Work instructions: Copy the records below word for word, starting at the first line and continuing up to and including the line that contains "click(x=1114, y=568)".

Data provided:
# # # # #
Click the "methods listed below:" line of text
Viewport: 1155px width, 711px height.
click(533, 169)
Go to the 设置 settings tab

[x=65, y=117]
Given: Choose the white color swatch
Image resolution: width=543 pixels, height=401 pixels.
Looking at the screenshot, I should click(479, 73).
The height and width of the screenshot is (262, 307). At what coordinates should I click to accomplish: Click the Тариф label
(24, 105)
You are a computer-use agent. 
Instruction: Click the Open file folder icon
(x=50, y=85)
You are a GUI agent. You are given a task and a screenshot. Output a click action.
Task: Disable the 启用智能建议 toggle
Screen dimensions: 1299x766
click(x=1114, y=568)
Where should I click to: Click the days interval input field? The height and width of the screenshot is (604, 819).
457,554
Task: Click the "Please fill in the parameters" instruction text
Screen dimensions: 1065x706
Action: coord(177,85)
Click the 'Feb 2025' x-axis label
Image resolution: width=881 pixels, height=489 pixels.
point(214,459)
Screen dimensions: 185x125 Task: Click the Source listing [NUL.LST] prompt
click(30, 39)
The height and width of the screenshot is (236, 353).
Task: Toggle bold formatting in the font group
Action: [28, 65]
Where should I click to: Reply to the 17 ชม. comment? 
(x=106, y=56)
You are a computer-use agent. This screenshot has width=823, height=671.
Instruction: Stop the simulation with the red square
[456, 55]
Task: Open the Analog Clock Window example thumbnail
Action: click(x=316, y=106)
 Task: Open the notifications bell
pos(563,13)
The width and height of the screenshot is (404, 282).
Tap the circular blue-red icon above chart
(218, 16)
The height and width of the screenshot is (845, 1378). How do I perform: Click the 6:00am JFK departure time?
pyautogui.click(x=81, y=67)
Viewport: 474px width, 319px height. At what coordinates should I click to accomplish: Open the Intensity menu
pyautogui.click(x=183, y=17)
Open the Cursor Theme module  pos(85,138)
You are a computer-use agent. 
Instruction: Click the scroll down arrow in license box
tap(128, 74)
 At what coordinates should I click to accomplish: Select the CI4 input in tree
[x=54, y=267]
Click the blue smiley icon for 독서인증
# # # # #
Solution for this task:
Click the "methods listed below:" line of text
Viewport: 1155px width, 711px height.
click(533, 169)
Go to the 设置 settings tab

[x=65, y=117]
Given: Choose the white color swatch
Image resolution: width=543 pixels, height=401 pixels.
Looking at the screenshot, I should click(479, 73).
The height and width of the screenshot is (262, 307). At what coordinates should I click to accomplish: Click the Тариф label
(24, 105)
You are a computer-use agent. 
Instruction: Click the Open file folder icon
(x=50, y=85)
You are a GUI agent. You are given a task and a screenshot. Output a click action.
Task: Disable the 启用智能建议 toggle
Screen dimensions: 1299x766
click(x=1114, y=568)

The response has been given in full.